Steenland K.,Emory University |
Ward E.,Intramural Research
CA Cancer Journal for Clinicians | Year: 2014
Silica has been known to cause silicosis for centuries, and evidence that silica causes lung cancer has accumulated over the last several decades. This article highlights 3 important developments in understanding the health effects of silica and preventing illness and death from silica exposure at work. First, recent epidemiologic studies have provided new information about silica and lung cancer. This includes detailed exposure-response data, thereby enabling the quantitative risk assessment needed for regulation. New studies have also shown that excess lung mortality occurs in silica-exposed workers who do not have silicosis and who do not smoke. Second, the US Occupational Safety and Health Administration has recently proposed a new rule lowering the permissible occupational limit for silica. There are approximately 2 million US workers currently exposed to silica.

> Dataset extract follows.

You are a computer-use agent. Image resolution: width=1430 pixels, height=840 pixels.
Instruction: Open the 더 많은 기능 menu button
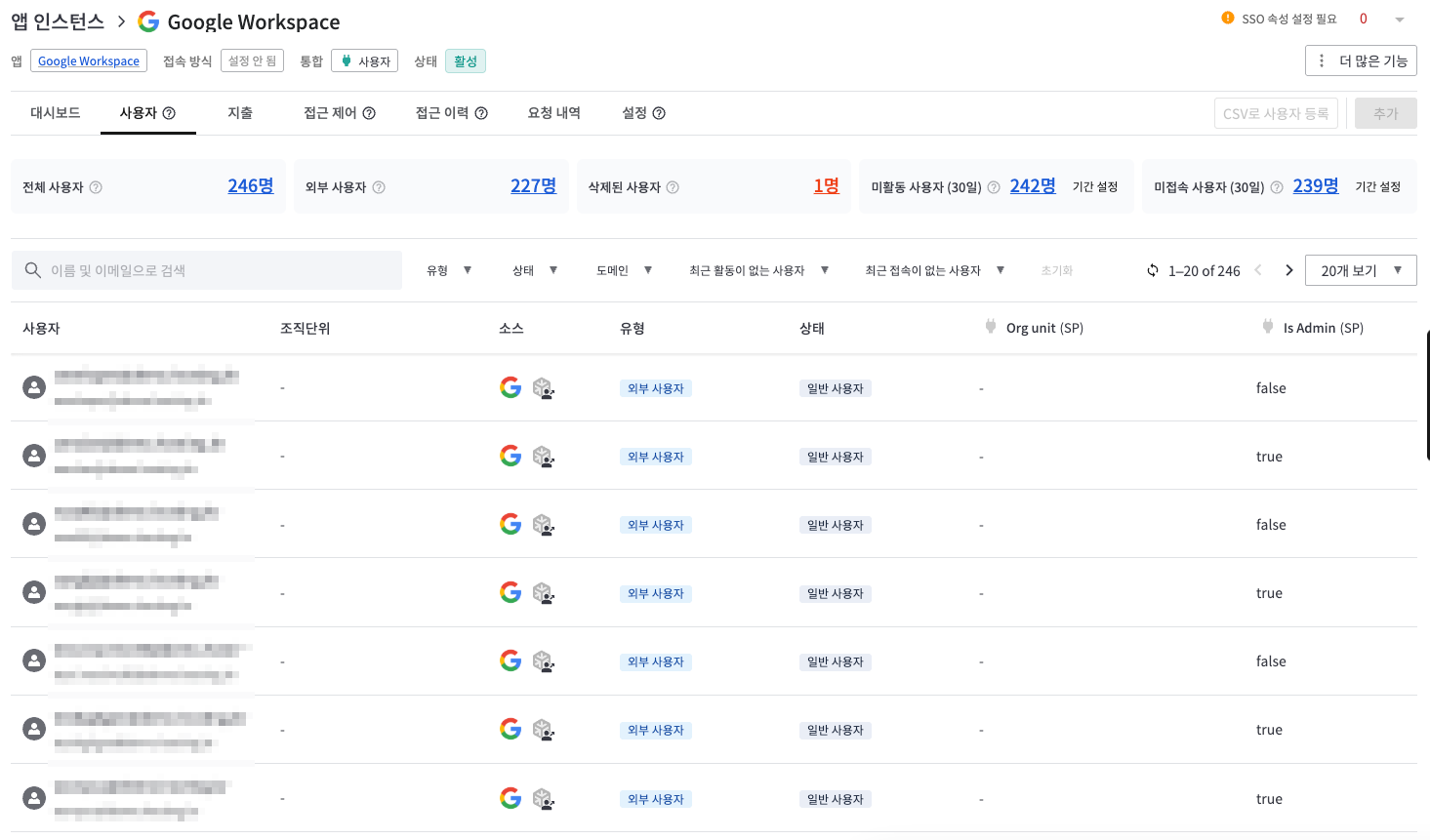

Risk assessments estimate that lowering occupational exposure limits from the current to the proposed standard will reduce silicosis and lung cancer mortality to approximately one-half of the rates predicted under the current standard. Third, low-dose computed tomography scanning has now been proven to be an effective screening method for lung cancer. For clinicians, asking about occupational history to determine if silica exposure has occurred is recommended. If such exposure has occurred, extra attention might be given to the early detection of silicosis and lung cancer, as well as extra emphasis on quitting smoking. CA Cancer J Clin 2014;64:63-69. © 2013 American Cancer Society, Inc. © 2013 American Cancer Society, Inc.